Apart from above mentioned atrocities, efforts were made from time to time to undermine Punjabi language and to damage the economy of Punjab, especially Sikhs. For instance, the Punjab and Sind Bank was understood to be the bank of Sikhs and Punjabis, when the bank reached the zenith of its glory, in 1980, the bank was nationalized and brought under the direct control of the government of India.

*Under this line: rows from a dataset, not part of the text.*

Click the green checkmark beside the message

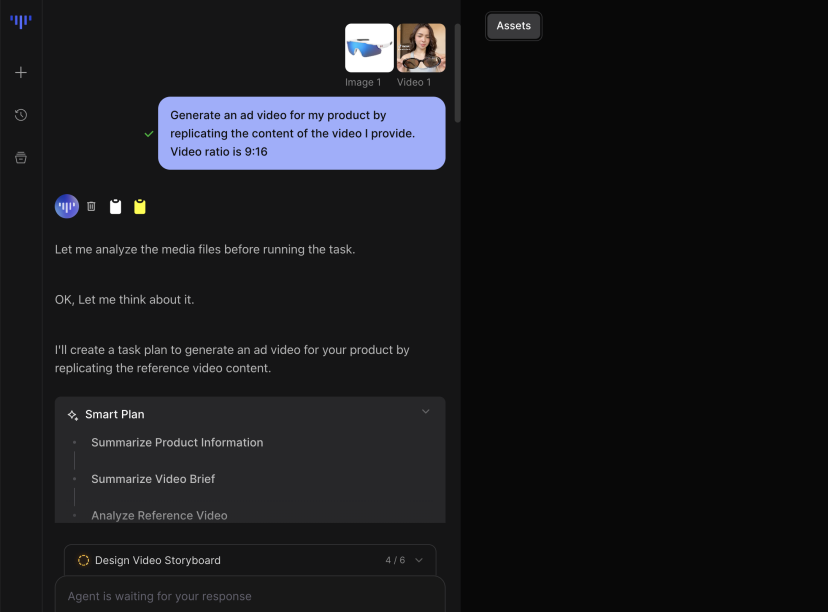149,133
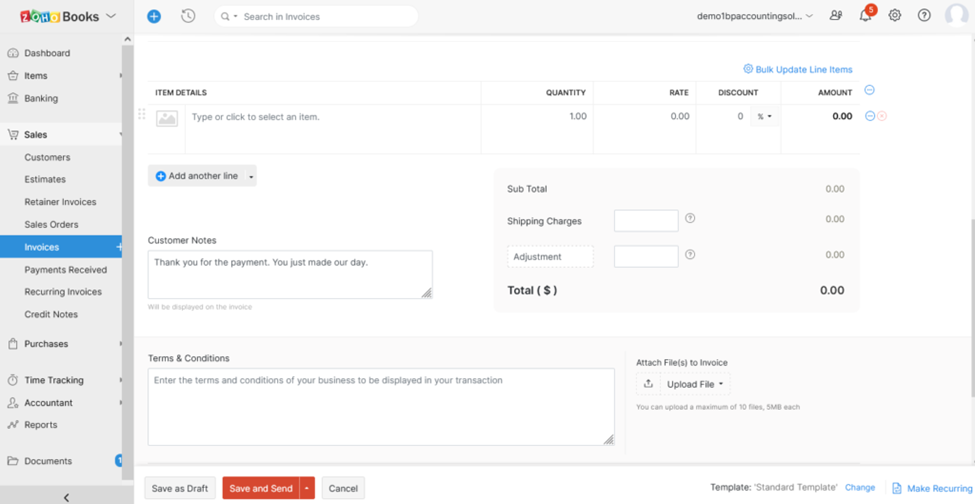Open the refer contacts icon in header
The width and height of the screenshot is (975, 504).
pos(836,16)
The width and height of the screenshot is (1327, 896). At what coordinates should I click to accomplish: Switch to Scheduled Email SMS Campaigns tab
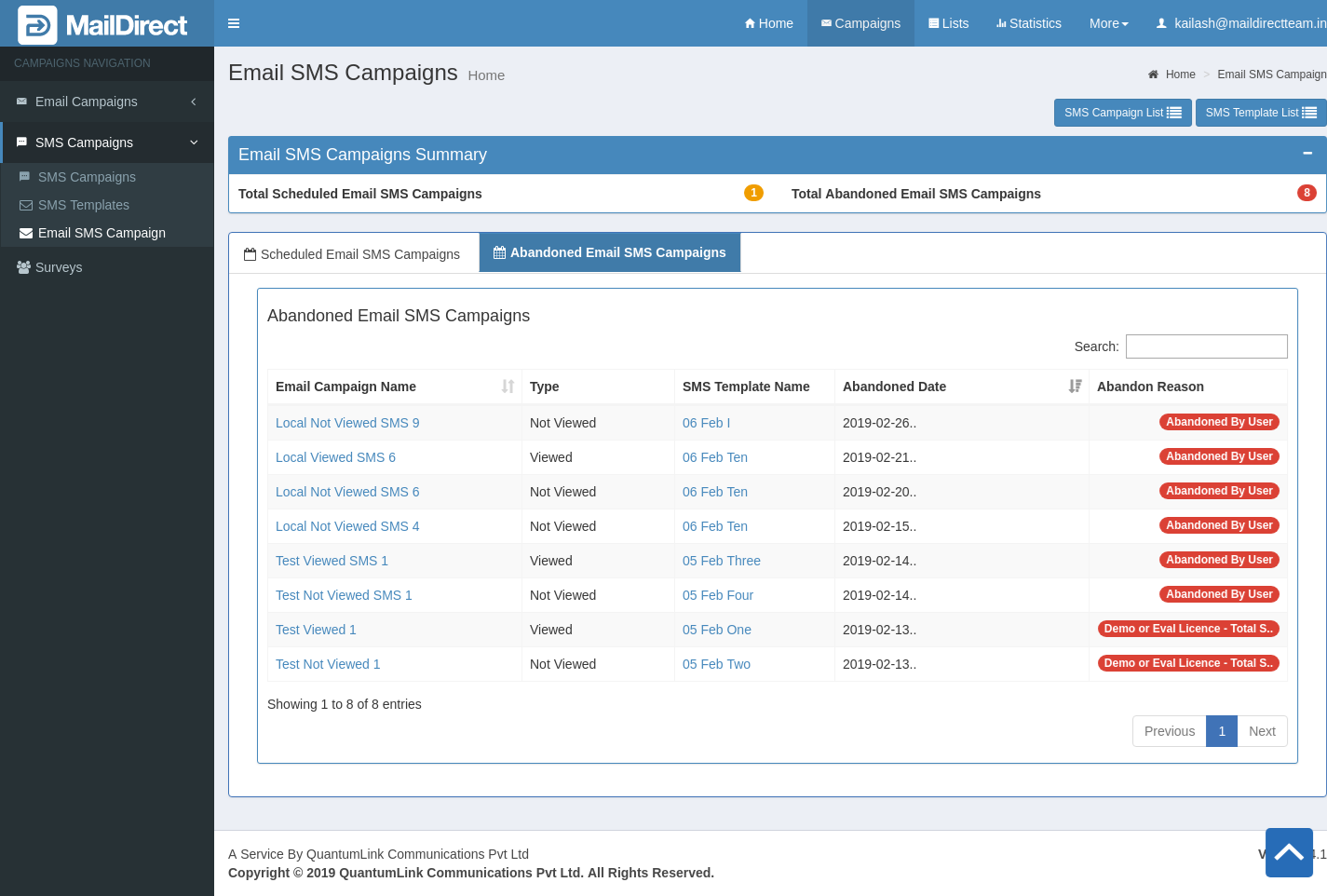click(x=353, y=254)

Sikhs faced racial discrimination even in the Indian Armed Forces. In 1971 the Defence Ministry under Jagjivan Ram, took a policy decision, to recruit army personnel on the basis of population rather than merit. Due to which the percentage of Sikh participation in the Indian Armed Forces was gradually reduced to a meager 2 percent. Similarly, the government compelled Sikh officers, both in the Defence and Civil services to renounce their Sikh identity (i.e. Kesh and Kirpan) if they desired promotions and possible retention in their services. Repressive laws were introduced to harm Sikh community. In 1987, the Terrorist and Disruptive Activities (Prevention) Act, 1987 was passed. This act not only violated all norms of criminal jurisprudence but also Universal Declaration of Human Rights and International Covenant on Civil and Political Rights. Consequently, thousands of Sikh youth were detained, tortured, and killed both in Panjab and in other Indian states. In 1988, Prime Minister Rajiv Gandhi introduced the 59th amendment to the constitution of India, withdrawing the right to life of the people of Punjab and enabling more discriminatory laws against Punjab. In 1991, Brigadier Sinha of the Indian Army publicly declared that the only way to subvert the culture of the Sikhs was to rape and humiliates Sikh women.

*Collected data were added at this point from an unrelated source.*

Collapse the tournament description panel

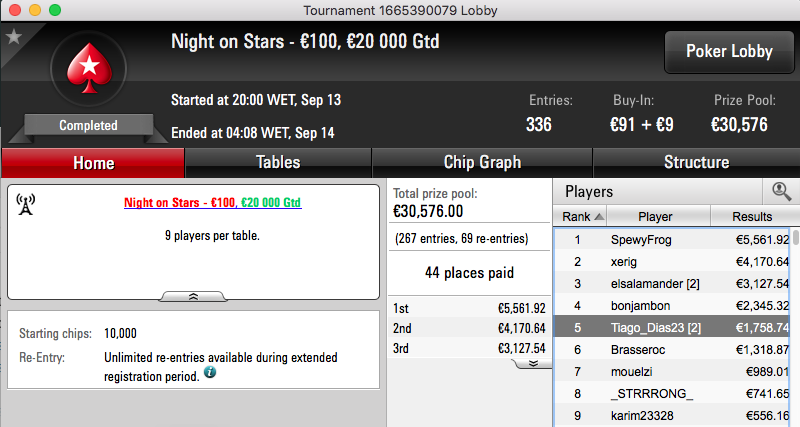[x=193, y=296]
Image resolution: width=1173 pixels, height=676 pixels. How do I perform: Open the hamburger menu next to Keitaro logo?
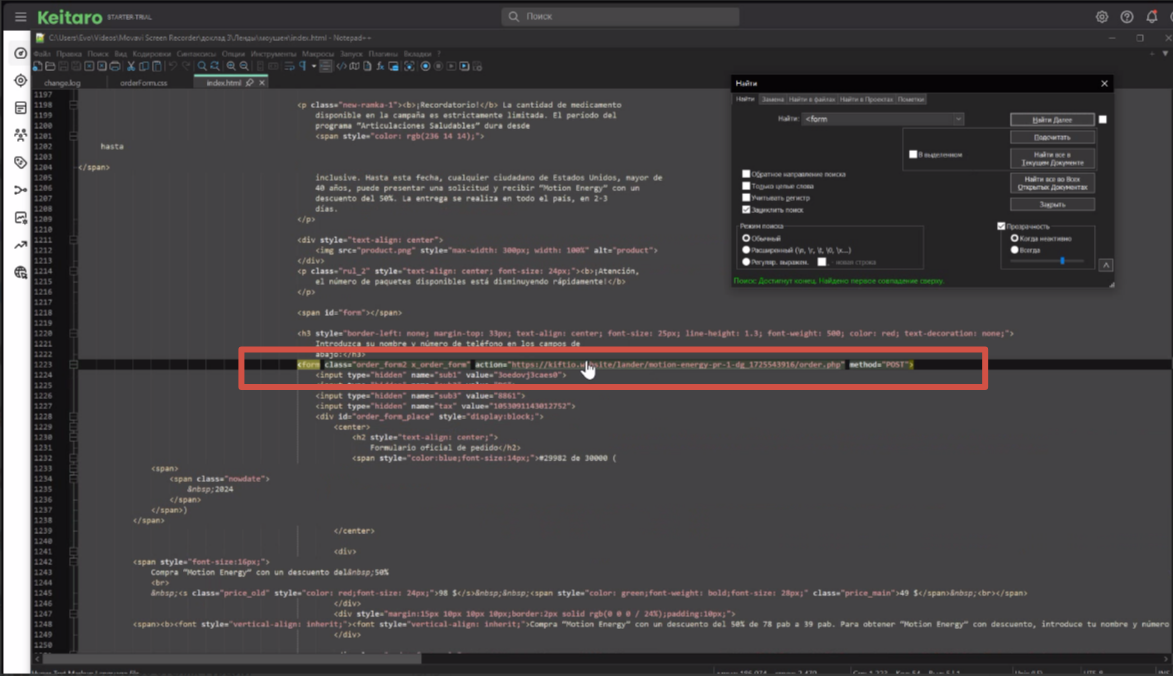(x=20, y=17)
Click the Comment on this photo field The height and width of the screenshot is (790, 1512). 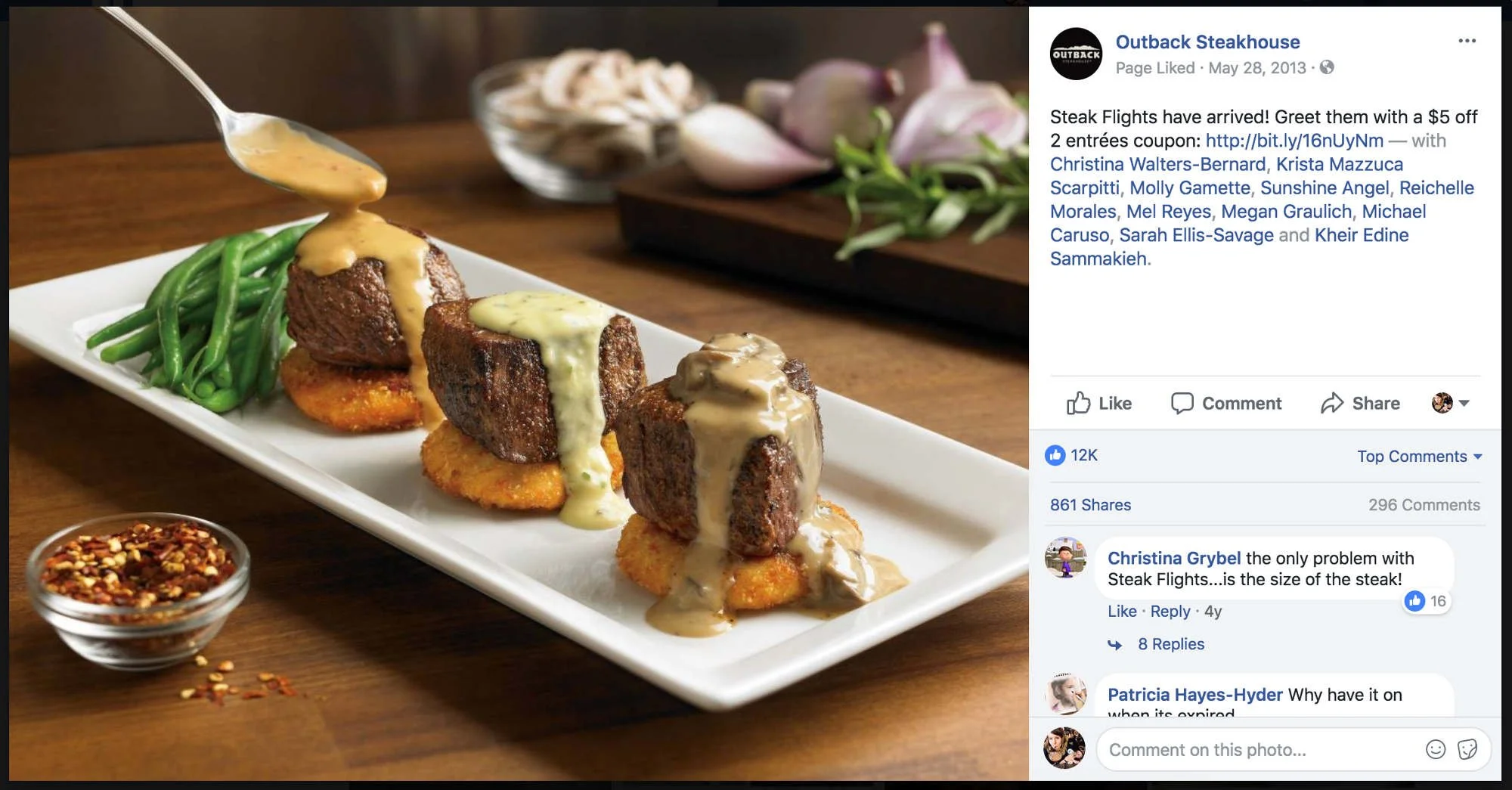tap(1258, 750)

On 6 September, 1995, human rights activist, Jaswant Singh Khalra, who had unearthed gross human rights abuses in the district of Amritsar about individuals who had disappeared involuntarily was tortured and killed extrajudicially. On 20 March 2000, coinciding with the visit of US President, Bill Clinton, 35 young Sikhs were killed in Chittisingpura, Kashmir by state vigilantes. This has been proved without doubt but the state has not taken any action so far. In the year 2007, while the blasphemous activities of Sirsa dera chief, Gurmeet Ram Rahim have been allowed to continue, in complete violation of legal provisions, sedition charges have been foisted against Sikh leaders. The Indian Supreme Court called the Indian government’s murders of Sikhs “worse than genocide.” According to a report by the Movement against State Repression (MASR), 52,268 Sikhs are being held as political prisoners in India without charge or trial. Twenty-five years after the massacre of thousands of Sikhs in India the country’s government has failed to bring to justice those responsible.

That’s why the Sikh community is asking UN for help. Indian rulers should understand one thing that persecution can not annihilate the Sikhs and they will never become Hindus even if they are denied their due rights. There is a need that Indian government must respect the minority rights and stop its brutalities and atrocities against them. Otherwise the saying of Franklin D. Roosevelt that “No democracy can long survive which does not accept as fundamental to its very existence the recognition of the rights of minorities” would come true of India.